You need a robust enterprise infrastructure to build a successful company these days. Technological advancements enable companies to provide consumers with customized products and create tailored marketing campaigns. Many of the most exciting advancements in technology are a result of big data, and businesses across the United States are using it to take their enterprises to new heights.
Of all the big data tools out there, predictive analytics might be the most exciting. It has far-reaching capabilities and has use cases and potential in every sector of business. Statistical models produced by predictive analytics tools give companies valuable insights into future events and market potentials. To learn more about the ways predictive analytics can bolster your small business, read on.
See market trends and changes in demand before they come.
Can you imagine how many companies could have prevented their downfalls if only they could have seen the future events that precipitated their downfalls in advance? As you know, commerce is based on the principle of supply and demand, and changes in either of those elements can have dramatic effects on your company’s business processes and sales.
Predictive analytics gives businesses the ability to see changes in demand ahead of time so they can plan accordingly.

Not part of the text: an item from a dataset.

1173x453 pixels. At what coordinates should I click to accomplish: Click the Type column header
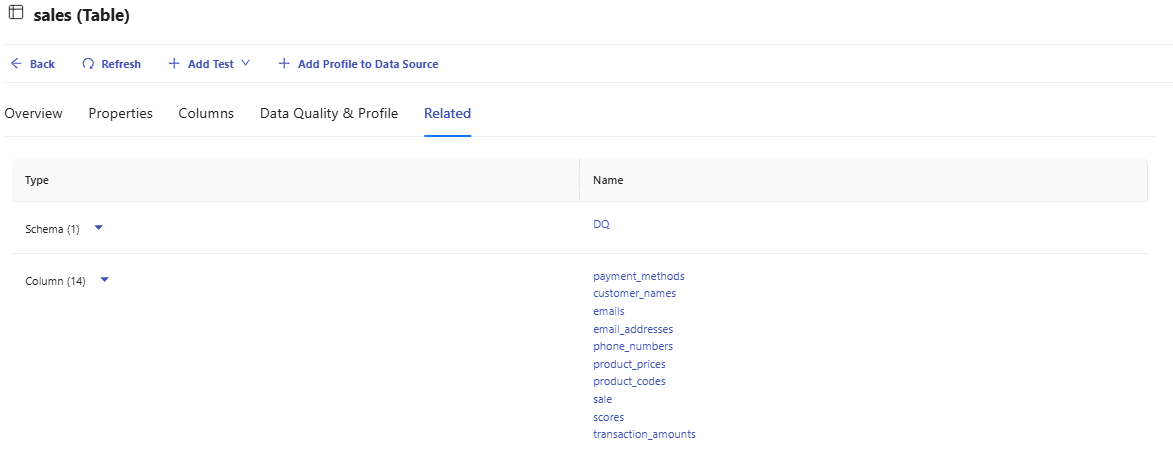[37, 180]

Using historical data and machine learning algorithms, companies can create predictive models that can forecast changes in the market, such as a coming lull or spike in sales.

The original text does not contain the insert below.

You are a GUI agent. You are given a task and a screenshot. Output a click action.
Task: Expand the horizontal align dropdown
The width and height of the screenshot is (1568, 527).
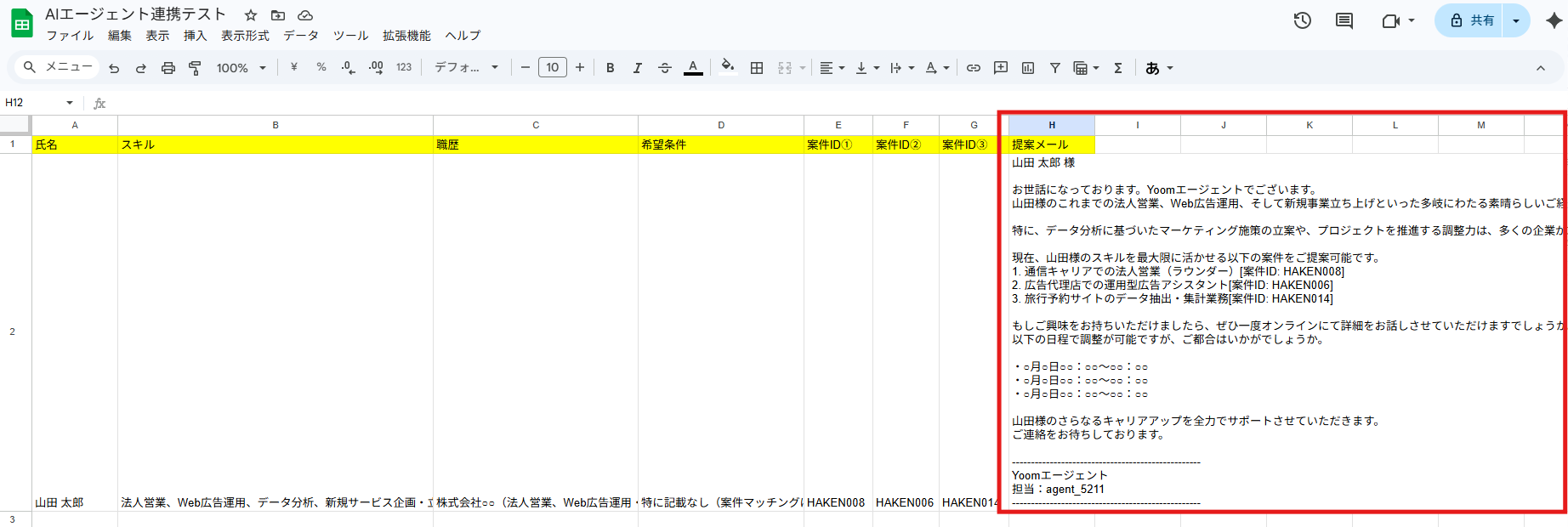tap(832, 68)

Many of the finance and mortgage companies you can read about on the InfluentialTimes website use analytics to gain predictive insights into the markets. If predictive analytics can help financiers see what’s coming their way, imagine what they can do for your small business.

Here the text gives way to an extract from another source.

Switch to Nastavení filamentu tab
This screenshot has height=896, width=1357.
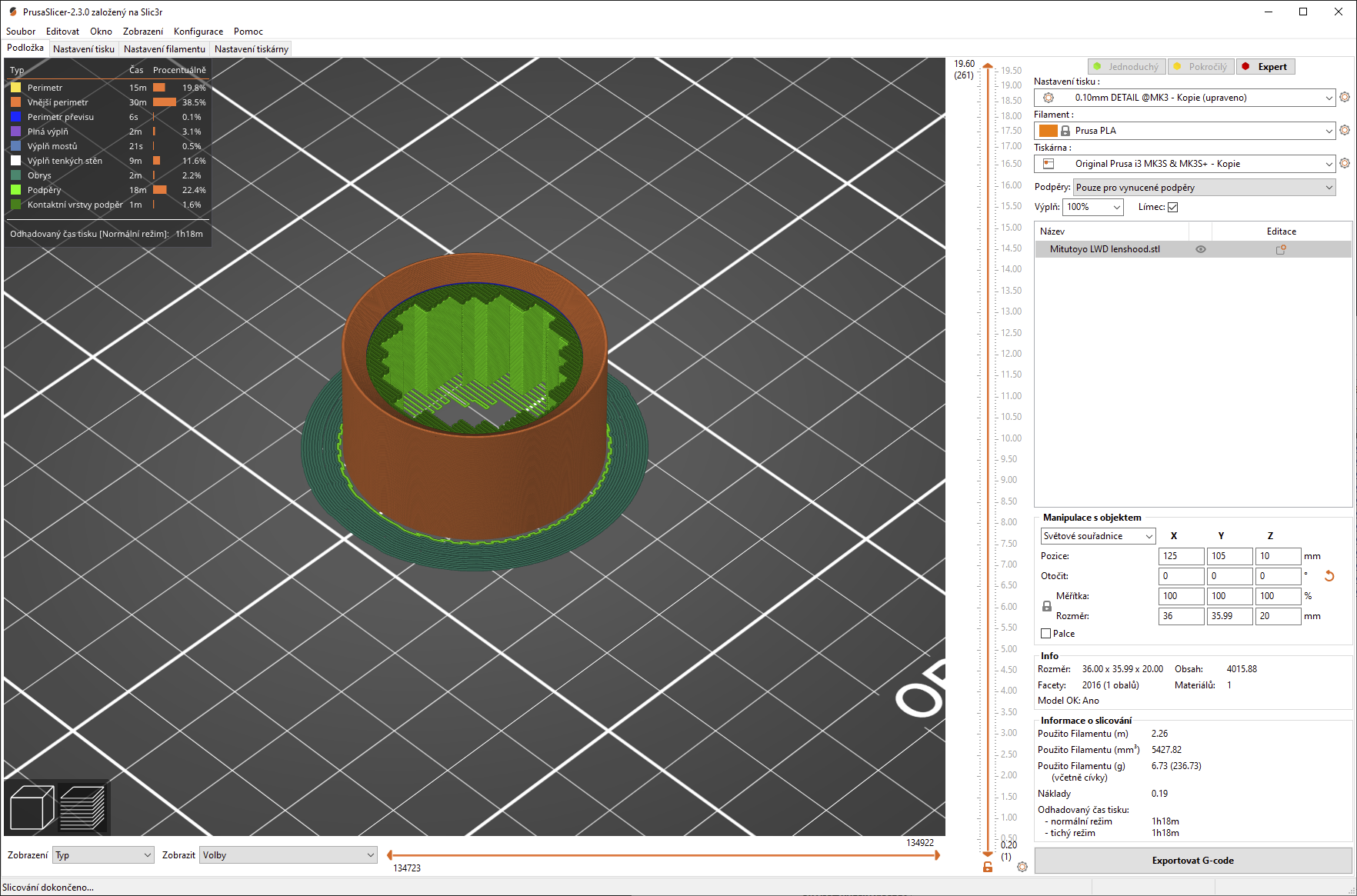[165, 49]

Use predictive maintenance to cut downtime due to malfunctions.
The manufacturing relies on expensive heavy-duty equipment for their business processes, and even the best machines eventually break down. Operations can be delayed or halted for days when significant malfunctions occur in factories, and manufacturers often end up having to pay their employees for not working during maintenance downtimes.
Many manufacturing companies employ predictive analytics to predict when their machines will need maintenance. Knowing when a machine will need maintenance before it breaks down saves companies time and money and helps them to continue to meet and exceed customer demands.
Predictive analytics is a great cybersecurity tool.
Being that we live in a world that’s growing ever more dependent upon cyber technology, cybersecurity is a greater concern than ever. A data breach can be crippling to a company’s finances, security, and even more importantly, its image.
Predictive analytics gives companies actionable insights into when and how hackers are most likely to strike, enabling them to bolster cybersecurity and tailor it to meet their needs and fortify vulnerabilities. By analyzing large data sets of previous attacks, you can learn the most popular methods and timelines of cyberattacks and build a defense for your system that would make a professional football coach envious.
You can use predictive analytics to determine credit risk.
As you well know, providers of financial services use credit scores to determine creditworthiness. In recent years, the use of predictive analytics to determine creditworthiness has grown exponentially, and it’s a trend that should continue.
If your company finances purchases for your customers, using predictive analytics to determine credit risk could keep your company from gambling on the wrong applicants. There’s only so much you can learn from a credit score, and what you can’t learn from it, you can learn from different predictive models.
Now that companies in every sector of business are leaning on predictive analytics to gain insights into their industry, customers, equipment, and cybersecurity, you can expect the trend to continue to grow. Information is more valuable than gold in the world of commerce, and predictive analytics is a fountain of knowledge.